━━━━━ Text block
# Canadian Thanksgiving?



## Billvila (Oct 12, 2009)

Being American I have no clue of the world around me. I always assumed that the calendar had misprints on it. What's the difference between American Thanksgiving and Canadian, and what is Boxing Day?


----------



## Shawner (Oct 12, 2009)

I think the only difference btwn Thanksgivings is the date.

Boxing day is Canada's big shopping day, held the day after Xmas.  Similar to your Black Friday (?)


----------



## Billvila (Oct 12, 2009)

They don't put black Friday on calenders.


----------



## Nestor_Kelebay (Oct 12, 2009)

In Canada, Thanksgiving is celebrated on the second monday of each October.  In the US, because of the longer growing season in the south eastern US where the tradition started, it's celebrated on the fourth Thursday of each November.  In both countries, the reason for the holiday is to give thanks to the Almighty, Mother Earth, or whomever or whatever for providing a bountiful harvest.

I'm posting this from my sister's computer.  The whole family is at her house for Thanksgiving Dinner.  And, where I live, if a crop hasn't been harvested by now, then the farmer intends to plow it under in the spring.  We had an early snow a few days ago, and my mother pulled all the flowers out of her flower garden yesterday because they've all been killed by that early snow.  This is the end of our growing season.

Boxing Day is the day after Christmas, and is only celebrated as a holiday in Commonwealth countries.  That is, only predominantly Catholic countries that maintained the British king or queen as their ultimate monarch after the dissolution of the British Empire, such as Australia, New Zealand and Canada.  Boxing Day started in England during the mid-19th century (1850's).  At that time, churches would set up collection boxes called "Alms Boxes" where people could donate money to help the poor during the Christmas holiday season.  These boxes would be opened on the day after Christmas and the money distributed to the poor.  Today, Boxing Day in Canada is when all the stores have their "after Christmas sales".  People in Canada buy gifts for friends and relatives for Christmas, but they wait until Boxing Day to buy something for themselves at a reduced price.  Boxing Day sales are most prevalent amongst eletronics retailers in Canada like Future Shop, Staples, Best Buy and Circuit City.


----------



## Billvila (Oct 12, 2009)

Nestor thank you. You help to bridge the gap between US Canadian Relations, and I'm sorry in advance for the inevitable war that will spring up between our nations. What war you ask? Once the US realizes that canada is up there the next step is clearly invasion. Sorry?


----------



## travelover (Oct 12, 2009)

Billvila said:


> Nestor thank you. You help to bridge the gap between US Canadian Relations, and I'm sorry in advance for the inevitable war that will spring up between our nations. What war you ask? Once the US realizes that canada is up there the next step is clearly invasion. Sorry?
━━━━━━━━━━
━━━━━ Given records
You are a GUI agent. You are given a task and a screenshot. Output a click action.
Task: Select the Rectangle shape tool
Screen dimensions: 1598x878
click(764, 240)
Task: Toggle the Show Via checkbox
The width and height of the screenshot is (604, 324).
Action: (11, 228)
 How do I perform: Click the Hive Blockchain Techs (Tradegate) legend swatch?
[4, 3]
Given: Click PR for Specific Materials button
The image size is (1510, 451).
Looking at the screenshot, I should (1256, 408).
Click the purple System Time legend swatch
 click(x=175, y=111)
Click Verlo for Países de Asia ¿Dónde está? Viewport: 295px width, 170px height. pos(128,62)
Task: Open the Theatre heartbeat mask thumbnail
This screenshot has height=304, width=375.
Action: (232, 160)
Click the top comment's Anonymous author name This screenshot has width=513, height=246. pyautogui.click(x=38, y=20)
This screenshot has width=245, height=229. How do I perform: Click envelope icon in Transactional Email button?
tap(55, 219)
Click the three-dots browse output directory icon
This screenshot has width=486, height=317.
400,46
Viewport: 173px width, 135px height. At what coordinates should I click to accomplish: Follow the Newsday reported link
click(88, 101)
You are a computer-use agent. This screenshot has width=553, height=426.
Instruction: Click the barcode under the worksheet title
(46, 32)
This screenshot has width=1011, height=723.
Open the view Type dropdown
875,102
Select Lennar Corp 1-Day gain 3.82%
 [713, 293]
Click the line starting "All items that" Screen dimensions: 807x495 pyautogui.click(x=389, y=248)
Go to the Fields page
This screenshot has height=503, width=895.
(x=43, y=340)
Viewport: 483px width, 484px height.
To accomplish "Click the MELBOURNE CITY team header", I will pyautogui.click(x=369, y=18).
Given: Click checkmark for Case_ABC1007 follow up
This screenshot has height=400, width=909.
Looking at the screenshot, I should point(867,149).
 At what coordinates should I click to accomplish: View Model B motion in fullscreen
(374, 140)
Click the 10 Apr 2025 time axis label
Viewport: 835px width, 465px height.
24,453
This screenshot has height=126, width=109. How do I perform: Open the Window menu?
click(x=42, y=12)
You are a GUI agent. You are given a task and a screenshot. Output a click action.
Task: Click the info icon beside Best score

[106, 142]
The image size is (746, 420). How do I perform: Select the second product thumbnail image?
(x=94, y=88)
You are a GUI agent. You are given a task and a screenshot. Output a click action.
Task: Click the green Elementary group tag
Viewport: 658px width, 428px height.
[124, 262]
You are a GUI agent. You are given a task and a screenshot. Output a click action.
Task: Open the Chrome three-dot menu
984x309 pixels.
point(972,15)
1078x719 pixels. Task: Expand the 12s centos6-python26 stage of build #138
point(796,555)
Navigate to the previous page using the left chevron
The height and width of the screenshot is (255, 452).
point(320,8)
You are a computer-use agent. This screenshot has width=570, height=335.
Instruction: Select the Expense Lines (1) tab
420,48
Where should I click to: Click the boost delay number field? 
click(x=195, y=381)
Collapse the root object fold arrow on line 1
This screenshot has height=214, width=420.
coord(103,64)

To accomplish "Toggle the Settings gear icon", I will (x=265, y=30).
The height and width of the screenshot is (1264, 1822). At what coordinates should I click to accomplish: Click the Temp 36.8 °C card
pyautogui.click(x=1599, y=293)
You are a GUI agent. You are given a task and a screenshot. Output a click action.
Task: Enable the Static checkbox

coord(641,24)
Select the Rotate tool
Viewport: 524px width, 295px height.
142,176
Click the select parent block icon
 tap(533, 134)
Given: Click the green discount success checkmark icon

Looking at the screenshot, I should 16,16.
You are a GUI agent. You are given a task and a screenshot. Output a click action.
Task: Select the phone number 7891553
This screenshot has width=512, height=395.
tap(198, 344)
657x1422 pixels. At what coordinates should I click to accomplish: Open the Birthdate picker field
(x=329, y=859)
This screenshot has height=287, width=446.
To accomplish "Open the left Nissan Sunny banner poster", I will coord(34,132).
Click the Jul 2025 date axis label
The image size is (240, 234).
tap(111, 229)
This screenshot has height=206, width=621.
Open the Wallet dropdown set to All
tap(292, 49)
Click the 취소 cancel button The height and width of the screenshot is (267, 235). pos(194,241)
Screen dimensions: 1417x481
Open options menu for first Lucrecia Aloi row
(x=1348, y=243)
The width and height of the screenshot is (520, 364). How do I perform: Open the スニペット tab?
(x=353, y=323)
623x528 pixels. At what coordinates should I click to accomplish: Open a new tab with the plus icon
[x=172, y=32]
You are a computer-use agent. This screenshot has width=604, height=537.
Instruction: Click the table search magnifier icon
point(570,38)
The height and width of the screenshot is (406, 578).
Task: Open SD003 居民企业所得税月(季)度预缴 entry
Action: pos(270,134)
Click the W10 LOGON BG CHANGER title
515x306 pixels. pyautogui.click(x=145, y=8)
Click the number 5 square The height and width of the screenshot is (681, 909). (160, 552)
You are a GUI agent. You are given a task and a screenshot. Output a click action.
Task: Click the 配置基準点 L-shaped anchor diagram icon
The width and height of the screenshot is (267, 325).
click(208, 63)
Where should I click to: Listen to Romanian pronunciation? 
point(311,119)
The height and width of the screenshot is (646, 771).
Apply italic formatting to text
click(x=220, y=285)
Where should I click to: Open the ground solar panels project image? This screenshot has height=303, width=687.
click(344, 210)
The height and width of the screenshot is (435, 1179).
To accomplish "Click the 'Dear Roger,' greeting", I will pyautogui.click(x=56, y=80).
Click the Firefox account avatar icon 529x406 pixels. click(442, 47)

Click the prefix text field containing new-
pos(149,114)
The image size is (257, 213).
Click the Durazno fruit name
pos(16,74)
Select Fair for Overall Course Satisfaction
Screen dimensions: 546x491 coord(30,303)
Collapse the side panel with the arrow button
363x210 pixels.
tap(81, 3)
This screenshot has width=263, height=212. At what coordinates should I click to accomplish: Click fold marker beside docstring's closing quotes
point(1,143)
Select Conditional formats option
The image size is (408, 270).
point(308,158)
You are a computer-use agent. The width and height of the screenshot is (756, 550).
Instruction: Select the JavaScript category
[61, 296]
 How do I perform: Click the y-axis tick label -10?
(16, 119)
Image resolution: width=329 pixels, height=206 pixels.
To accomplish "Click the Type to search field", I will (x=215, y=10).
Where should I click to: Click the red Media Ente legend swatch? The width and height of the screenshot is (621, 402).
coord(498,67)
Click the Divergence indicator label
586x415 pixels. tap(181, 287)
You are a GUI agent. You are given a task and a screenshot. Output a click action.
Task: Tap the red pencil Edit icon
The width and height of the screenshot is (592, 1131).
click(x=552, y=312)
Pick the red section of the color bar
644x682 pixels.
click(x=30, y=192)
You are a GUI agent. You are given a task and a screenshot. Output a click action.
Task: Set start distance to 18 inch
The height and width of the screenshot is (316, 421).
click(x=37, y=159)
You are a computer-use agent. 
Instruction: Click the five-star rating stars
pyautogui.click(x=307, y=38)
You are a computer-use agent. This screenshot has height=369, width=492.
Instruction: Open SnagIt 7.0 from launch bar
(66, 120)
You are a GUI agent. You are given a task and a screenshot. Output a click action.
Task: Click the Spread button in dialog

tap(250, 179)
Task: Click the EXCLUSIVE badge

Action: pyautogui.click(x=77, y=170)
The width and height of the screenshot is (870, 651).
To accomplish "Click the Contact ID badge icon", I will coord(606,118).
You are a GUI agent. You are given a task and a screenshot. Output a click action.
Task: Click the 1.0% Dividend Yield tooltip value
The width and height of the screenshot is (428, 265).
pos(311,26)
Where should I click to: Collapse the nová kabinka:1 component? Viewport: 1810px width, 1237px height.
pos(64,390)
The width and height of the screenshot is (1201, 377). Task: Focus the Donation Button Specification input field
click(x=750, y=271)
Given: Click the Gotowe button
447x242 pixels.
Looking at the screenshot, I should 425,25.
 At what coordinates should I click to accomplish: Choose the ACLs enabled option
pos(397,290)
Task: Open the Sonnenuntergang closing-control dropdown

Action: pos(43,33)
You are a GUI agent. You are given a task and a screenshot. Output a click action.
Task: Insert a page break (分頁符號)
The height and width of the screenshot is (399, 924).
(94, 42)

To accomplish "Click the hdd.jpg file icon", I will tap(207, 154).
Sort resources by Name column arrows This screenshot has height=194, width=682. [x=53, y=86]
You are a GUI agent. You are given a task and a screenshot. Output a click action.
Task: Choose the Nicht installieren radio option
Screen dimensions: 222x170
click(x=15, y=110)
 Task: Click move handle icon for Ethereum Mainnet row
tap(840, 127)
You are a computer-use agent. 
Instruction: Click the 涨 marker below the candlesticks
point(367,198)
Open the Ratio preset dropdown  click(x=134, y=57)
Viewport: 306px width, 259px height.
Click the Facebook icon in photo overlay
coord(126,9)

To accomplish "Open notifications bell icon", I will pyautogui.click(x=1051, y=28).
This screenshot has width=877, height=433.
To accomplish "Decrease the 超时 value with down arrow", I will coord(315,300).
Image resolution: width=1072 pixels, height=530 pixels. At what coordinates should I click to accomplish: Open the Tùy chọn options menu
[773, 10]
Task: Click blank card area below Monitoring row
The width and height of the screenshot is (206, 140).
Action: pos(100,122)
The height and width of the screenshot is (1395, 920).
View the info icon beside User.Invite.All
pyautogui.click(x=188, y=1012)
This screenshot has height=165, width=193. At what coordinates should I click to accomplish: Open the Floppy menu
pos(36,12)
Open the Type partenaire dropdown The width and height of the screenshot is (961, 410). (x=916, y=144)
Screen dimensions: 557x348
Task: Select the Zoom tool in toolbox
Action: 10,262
━━━━━━━━━━
_Tasks and exercises_:
[1] Which electronics retailers in Canada does the Thanksgiving thread name?
[2] Can you carry on the Thanksgiving thread from the point where it stops?
You can set the records aside; nothing here depends on them.

_Response list_:
[1] Future Shop, Staples, Best Buy, Circuit City

[2]
I thought it was the other way around. Here in Michigan, just over the border, I worry about these Socialists marching southward and forcing us to all have health care and say "eh" a lot.


----------



## Nestor_Kelebay (Oct 13, 2009)

Billvila:
I think everyone in here knows that there has only been one war between our two great nations; the War of 1812.

I don't think I need to remind you that Canada won that one.    So, you might wanna think twice about trying us again.

Travelover:
     I honestly think that the private health insurance companies are behind all those protests at those town hall meetings in the US.  We have "socialized medicine" here in Canada, and it's not nearly the terrible thing that I've heard people in the US claim it is.  When I see those people protesting against "a public option" at those town hall meetings in the US, I can't help but think that the health insurance companies have to be behind those protests somewhere because they know they couldn't compete against a government run and funded health care program like they have in Britain, France, Germany, Japan, Italy, Australia and Canada.  Besides, why would presumably rational people be so dead set against public health care if they've never tried it?  If things were as bad under a government health care program as they're fearing it is, why wouldn't you guys be seeing documentaries on TV produced by the health insurnance companies showing how bad the public option works in all these other countries.  The reason why you're not seeing that is because the health insurance companies know that the government run health care systems in those other countries work relatively well and at a lower cost to the tax paying public than privately funded health insurance.  That's cuz a public system doesn't have to make billions of dollars in profits to give it's CEO a 40 million dollar bonus every year.

Besides, you guys already have lots of government run non-profit agencies that do a good enough job that no one is complaining about the work they do.  You have a government run non-profit post office, parks system, highways system, police, fire department, school and public library system, coast guard, etc.  Why would you assume that a government run non-profit health care system wouldn't work as well as any other these other government agencies?

Anyhow, I'm a foreigner, so I don't want to stick my nose in your country's business.  I just can't understand why people would be fighting mad over publicly run health care coming to America when it seems to work quite well in so many other countries.


----------



## travelover (Oct 13, 2009)

Nestor_Kelebay said:


> ....................Travelover:
> I honestly think that the private health insurance companies are behind all those protests at those town hall meetings in the US.  ..............



Oh sure, next you're gonna tell me that Al Capone opposed the end of prohibition.


----------



## oldognewtrick (Oct 13, 2009)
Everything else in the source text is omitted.